> _EXTRACT PROVIDED_:
--- Start ---

Centro Culturale Don Orione

SINGING IN VENICE
a course for choral singers led by Erik Van Nevel, 10 to 15 October 2010

This is an invitation to choral singers of all ages to a week of music in a church in Venice. We rehearse a programme of 16th and early 17th century Venetian music for a public concert. The course is conducted in English. The general aim is to study an important area of choral repertoire with a leading exponent in the field.

The week will be based in the Centro Culturale Don Orione Artigianelli, housed in the group of buildings surrounding the courtyard to the left of the large church (Gesuati) in the picture. We will rehearse in the smaller church, Santa Maria della Visitazione, with its attractive Lombardian façade and the earliest painted ceiling in Venice. It is on the Giudecca waterfront in the Dorsoduro sestiere; the large white building behind is the Accademia.

Te Deum Patrem ingenitum ~ Adrian Willaert
Fulgebunt iusti ~ Cipriano de Rore
Caro mea ~ Andrea Gabrieli
Regina coeli laetare ~ Marc'Antonio Ingenieri
Beata es Virgo ~ Giovanni Gabrieli
Laetaniae della Beata Vergine ~ Claudio Monteverdi
Alma Redemptoris Mater ~ Francesco Cavalli
Salve Regina ~ Francesco Cavalli
Exaudi Deus ~ Alessandro Grandi

The programme will trace the development of Venetian music through the succession of outstanding composers associated with the basilica of San Marco. Willaert and Rore were Flemish composers of the generation that followed Josquin. They worked in Venice in the mid 16th century and were very influential in creating what we now think of as the Venetian style. Through cross-fertilisation of their Netherlandish polyphony with native Italian forms and techniques they brought the emotive power of music to new heights and opened the way for the achievements of the Gabrielis and Monteverdi. Adrian Willaert served at the Este court before becoming maestro di cappella at San Marco. He contributed to the birth of the madrigal and the development of the cori spezzati style. He was also an influential teacher and his most outstanding pupil, Cipriano de Rore, succeeded him as maestro. We remember him now primarily as a brilliant madrigalist with a rare combination of contrapuntal skill and expressive genius, a key influence on Palestrina and Monteverdi; his sacred music is often overlooked. Andrea Gabrieli was the first internationally renowned native Italian composer of the Venetian school. He held the post of organist at San Marco, where he developed a grand ceremonial style but showed little interest in publishing his music, much of which was preserved by his nephew Giovanni, who succeeded him in the post. By the beginning of the 17th century Venice had become the pre-eminent in many fields of musical endeavour: composition, performance, printing and publishing, and the design and manufacture of instruments. Giovanni Gabrieli and Monteverdi were ranked among Europe's most celebrated composers, a position to which they have been restored by the revivial of interest in the period during the last hundred years.

--- End ---

> _LISTED ENTRIES_:
--- Start ---

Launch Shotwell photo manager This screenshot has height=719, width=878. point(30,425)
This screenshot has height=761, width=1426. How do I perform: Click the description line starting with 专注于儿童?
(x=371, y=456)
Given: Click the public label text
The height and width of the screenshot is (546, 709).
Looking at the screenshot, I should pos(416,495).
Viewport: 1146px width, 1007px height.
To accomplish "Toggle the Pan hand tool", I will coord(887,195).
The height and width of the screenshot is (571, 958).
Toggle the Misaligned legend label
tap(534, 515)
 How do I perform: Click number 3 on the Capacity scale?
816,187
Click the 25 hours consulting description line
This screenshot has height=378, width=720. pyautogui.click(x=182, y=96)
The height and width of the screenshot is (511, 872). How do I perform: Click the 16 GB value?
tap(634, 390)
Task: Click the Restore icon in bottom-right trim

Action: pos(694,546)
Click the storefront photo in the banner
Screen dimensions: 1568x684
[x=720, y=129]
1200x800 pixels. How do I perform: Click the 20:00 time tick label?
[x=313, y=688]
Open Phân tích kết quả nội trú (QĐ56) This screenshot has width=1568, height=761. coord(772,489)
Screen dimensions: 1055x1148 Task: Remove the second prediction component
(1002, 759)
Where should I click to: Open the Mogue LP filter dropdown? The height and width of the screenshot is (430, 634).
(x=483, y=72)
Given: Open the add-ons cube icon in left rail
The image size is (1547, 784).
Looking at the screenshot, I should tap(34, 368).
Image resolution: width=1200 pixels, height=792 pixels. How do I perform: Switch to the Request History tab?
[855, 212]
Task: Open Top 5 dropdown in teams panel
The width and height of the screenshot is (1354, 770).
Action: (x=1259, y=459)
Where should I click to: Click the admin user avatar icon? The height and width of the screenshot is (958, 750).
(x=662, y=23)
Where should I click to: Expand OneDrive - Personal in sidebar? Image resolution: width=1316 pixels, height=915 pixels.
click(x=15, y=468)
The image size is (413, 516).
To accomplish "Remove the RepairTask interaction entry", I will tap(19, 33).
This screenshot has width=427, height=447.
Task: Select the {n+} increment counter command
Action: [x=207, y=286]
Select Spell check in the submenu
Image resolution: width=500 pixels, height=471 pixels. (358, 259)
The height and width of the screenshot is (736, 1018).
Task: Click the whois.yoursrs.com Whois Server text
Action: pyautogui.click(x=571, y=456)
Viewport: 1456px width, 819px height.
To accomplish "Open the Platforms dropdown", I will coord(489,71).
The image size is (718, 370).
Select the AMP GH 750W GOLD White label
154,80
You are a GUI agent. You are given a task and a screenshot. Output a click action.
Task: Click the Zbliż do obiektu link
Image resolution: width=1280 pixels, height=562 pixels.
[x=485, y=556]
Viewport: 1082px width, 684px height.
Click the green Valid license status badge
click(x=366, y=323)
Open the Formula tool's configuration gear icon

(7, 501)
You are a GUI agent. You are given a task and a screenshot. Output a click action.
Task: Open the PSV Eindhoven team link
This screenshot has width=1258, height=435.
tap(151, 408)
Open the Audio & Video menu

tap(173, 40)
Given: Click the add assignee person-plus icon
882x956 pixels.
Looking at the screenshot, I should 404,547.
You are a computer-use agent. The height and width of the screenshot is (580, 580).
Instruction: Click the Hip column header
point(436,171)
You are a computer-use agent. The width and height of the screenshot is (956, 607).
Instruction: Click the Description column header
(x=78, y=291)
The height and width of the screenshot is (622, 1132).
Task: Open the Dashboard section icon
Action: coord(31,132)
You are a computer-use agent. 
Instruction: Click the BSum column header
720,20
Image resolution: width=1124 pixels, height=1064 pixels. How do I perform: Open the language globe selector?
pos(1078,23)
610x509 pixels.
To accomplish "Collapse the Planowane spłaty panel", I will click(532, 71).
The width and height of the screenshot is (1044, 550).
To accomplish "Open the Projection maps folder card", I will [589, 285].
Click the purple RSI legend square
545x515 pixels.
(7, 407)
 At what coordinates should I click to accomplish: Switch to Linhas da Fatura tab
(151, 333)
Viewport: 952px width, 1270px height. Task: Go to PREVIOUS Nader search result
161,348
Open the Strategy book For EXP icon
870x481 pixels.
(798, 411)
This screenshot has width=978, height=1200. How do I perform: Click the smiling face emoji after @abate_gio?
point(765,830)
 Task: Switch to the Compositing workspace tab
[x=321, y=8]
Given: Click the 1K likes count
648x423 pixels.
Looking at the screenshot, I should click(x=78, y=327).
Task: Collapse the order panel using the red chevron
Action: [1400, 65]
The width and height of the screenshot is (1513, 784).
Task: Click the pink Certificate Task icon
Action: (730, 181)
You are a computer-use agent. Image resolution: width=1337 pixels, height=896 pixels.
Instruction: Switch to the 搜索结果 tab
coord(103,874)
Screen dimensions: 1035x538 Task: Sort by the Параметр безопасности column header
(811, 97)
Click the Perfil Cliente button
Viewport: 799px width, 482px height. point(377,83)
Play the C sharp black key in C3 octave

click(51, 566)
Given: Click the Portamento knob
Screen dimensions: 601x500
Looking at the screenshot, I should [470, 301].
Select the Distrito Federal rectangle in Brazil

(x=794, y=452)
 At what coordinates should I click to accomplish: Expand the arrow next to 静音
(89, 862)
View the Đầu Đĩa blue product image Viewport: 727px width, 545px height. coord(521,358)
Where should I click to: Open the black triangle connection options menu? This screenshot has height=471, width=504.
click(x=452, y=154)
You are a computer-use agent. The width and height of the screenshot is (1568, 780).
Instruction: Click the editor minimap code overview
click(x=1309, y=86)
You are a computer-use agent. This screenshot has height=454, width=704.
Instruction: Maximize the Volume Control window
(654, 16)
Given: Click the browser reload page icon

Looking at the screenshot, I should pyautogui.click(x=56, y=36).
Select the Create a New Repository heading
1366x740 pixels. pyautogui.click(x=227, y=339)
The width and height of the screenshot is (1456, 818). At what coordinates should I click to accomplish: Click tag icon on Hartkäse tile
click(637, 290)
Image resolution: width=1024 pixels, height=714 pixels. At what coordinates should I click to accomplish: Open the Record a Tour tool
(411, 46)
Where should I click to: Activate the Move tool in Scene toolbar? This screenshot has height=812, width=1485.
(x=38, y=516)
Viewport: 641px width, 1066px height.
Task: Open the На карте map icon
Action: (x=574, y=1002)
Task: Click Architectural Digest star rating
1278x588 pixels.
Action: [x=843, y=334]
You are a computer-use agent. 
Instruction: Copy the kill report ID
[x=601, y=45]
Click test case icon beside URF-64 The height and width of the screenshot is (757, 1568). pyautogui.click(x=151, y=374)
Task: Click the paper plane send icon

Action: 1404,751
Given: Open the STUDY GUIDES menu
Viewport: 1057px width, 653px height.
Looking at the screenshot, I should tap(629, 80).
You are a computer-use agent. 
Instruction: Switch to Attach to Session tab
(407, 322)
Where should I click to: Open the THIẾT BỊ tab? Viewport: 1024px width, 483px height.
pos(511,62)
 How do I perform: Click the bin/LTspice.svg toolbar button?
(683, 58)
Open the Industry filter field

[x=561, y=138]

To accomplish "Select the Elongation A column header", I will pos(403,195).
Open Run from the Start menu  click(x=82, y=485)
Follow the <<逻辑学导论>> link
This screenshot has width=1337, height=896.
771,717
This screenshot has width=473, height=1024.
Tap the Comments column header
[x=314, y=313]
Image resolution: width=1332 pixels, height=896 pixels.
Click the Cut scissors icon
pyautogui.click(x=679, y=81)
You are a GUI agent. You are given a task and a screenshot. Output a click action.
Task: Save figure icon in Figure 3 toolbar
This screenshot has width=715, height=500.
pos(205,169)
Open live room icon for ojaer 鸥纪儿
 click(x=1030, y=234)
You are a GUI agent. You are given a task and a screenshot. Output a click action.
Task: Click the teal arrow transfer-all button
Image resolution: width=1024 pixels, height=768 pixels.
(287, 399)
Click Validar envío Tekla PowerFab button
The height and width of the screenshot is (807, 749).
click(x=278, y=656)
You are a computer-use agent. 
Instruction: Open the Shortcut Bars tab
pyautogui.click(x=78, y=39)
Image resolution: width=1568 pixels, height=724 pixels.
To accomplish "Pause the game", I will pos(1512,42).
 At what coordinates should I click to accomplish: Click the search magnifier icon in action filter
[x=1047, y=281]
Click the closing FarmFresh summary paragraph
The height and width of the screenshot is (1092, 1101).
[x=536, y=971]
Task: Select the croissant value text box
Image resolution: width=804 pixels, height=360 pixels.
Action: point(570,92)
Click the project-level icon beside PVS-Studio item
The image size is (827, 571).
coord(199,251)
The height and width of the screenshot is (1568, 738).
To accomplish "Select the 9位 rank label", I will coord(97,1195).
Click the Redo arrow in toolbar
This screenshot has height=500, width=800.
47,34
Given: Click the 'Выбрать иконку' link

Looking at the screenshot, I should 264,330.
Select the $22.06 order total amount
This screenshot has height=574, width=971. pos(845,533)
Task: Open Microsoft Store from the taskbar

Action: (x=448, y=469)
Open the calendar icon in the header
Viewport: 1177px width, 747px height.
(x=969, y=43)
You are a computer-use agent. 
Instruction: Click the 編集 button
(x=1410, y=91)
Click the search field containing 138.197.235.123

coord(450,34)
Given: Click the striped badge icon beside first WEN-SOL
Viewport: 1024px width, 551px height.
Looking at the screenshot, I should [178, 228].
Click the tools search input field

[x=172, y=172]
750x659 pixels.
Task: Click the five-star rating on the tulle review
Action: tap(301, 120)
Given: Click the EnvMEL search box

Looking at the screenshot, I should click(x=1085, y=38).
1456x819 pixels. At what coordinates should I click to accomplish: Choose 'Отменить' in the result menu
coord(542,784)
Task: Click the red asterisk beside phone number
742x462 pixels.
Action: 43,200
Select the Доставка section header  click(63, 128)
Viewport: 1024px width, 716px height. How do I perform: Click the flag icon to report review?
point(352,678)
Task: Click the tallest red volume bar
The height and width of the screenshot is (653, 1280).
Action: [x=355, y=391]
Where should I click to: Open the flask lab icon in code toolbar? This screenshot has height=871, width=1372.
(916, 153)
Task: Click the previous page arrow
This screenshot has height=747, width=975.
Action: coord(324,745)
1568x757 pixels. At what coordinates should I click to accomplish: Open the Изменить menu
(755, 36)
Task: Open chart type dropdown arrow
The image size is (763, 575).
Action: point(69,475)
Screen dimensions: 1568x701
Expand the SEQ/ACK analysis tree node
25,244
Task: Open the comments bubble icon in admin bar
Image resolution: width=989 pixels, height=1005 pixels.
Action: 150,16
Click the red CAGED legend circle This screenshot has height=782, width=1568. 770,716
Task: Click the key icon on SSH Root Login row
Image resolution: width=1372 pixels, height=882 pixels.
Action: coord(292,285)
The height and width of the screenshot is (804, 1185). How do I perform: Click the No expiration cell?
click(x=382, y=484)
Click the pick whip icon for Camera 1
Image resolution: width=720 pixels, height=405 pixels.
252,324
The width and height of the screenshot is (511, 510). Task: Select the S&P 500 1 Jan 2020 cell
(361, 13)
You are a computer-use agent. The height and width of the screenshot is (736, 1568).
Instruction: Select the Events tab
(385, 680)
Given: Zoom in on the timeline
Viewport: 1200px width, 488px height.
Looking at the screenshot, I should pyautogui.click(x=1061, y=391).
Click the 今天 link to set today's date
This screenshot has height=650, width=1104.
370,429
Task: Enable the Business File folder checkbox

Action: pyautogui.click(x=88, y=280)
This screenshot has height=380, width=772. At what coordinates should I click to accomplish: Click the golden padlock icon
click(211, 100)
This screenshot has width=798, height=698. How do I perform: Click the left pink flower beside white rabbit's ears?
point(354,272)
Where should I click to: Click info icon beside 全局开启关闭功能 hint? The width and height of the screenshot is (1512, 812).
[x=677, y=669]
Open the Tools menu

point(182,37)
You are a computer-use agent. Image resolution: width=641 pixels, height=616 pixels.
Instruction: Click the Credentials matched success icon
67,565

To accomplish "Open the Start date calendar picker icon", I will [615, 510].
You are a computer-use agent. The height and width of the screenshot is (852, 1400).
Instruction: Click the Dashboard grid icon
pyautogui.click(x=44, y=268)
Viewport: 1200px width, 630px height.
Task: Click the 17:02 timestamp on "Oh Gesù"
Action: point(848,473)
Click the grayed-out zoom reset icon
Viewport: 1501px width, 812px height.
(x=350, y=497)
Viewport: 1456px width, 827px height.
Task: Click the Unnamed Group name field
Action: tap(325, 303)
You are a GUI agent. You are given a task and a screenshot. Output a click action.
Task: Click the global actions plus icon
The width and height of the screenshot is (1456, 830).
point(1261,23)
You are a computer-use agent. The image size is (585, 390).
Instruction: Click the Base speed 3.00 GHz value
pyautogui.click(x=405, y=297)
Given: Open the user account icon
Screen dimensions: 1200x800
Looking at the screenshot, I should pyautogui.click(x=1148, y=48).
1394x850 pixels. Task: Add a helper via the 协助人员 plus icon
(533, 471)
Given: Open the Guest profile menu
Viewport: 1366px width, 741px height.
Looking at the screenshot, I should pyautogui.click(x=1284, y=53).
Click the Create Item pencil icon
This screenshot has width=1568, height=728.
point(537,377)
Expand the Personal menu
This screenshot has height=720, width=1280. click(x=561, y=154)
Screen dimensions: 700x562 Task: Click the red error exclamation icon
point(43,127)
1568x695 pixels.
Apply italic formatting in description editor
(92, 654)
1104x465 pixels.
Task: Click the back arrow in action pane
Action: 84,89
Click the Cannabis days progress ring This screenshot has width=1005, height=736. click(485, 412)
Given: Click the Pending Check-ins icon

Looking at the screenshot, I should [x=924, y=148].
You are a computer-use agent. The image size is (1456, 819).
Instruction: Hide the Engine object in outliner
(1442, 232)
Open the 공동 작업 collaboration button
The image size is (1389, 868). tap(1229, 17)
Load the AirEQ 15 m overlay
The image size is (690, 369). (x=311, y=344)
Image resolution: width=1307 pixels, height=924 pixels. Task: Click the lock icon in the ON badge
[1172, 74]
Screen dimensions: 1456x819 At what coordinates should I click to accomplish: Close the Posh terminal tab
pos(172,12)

--- End ---

> _PROBLEM TO SOLVE_:
Revise everything in the Venice singing course text from "This is an invitation" down to "is the Accademia.", changing "courtyard" to "square".

> _THE OUTPUT_:
This is an invitation to choral singers of all ages to a week of music in a church in Venice. We rehearse a programme of 16th and early 17th century Venetian music for a public concert. The course is conducted in English. The general aim is to study an important area of choral repertoire with a leading exponent in the field.

The week will be based in the Centro Culturale Don Orione Artigianelli, housed in the group of buildings surrounding the square to the left of the large church (Gesuati) in the picture. We will rehearse in the smaller church, Santa Maria della Visitazione, with its attractive Lombardian façade and the earliest painted ceiling in Venice. It is on the Giudecca waterfront in the Dorsoduro sestiere; the large white building behind is the Accademia.